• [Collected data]

***

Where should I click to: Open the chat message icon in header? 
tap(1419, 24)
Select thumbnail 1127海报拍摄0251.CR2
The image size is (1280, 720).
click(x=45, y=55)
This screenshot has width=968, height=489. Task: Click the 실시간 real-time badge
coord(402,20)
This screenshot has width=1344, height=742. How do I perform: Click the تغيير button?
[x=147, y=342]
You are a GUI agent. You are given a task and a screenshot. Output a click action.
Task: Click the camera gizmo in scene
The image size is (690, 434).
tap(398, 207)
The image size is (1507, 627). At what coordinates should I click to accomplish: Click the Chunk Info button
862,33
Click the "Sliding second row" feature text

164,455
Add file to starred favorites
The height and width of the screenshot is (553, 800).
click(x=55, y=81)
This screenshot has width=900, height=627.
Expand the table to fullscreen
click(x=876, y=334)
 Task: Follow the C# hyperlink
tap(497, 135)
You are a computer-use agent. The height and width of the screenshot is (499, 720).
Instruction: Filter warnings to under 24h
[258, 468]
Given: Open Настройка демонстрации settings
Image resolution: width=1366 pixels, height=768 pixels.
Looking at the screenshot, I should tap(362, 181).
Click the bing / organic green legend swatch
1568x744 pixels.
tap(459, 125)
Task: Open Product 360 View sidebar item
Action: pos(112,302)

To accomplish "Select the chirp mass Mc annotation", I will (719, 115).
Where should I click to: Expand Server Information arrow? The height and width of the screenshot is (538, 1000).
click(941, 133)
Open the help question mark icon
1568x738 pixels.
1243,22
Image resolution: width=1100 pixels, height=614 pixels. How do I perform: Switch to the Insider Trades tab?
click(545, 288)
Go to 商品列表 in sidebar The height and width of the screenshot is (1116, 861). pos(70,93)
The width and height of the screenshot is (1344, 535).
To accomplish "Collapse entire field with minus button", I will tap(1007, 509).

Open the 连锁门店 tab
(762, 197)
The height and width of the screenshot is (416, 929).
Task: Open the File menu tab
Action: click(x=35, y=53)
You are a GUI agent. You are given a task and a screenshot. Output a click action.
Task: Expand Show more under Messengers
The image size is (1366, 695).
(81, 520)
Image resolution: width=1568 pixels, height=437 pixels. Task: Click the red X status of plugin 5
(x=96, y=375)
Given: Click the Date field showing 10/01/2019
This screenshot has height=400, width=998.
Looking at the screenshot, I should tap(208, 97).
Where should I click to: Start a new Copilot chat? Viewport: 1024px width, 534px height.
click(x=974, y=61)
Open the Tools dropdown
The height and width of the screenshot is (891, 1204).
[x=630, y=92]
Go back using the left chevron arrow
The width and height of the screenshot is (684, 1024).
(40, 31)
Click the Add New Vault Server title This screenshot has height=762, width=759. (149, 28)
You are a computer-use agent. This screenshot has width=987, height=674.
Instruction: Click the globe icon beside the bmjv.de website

***

• [What you have to do]
Go to the line with "Open the Tools dropdown" in the entries above and repeat every line from there through the line with "Click the Add", exactly and with no other text.

• [Answer to the problem]
Open the Tools dropdown
The height and width of the screenshot is (891, 1204).
[x=630, y=92]
Go back using the left chevron arrow
The width and height of the screenshot is (684, 1024).
(40, 31)
Click the Add New Vault Server title This screenshot has height=762, width=759. (149, 28)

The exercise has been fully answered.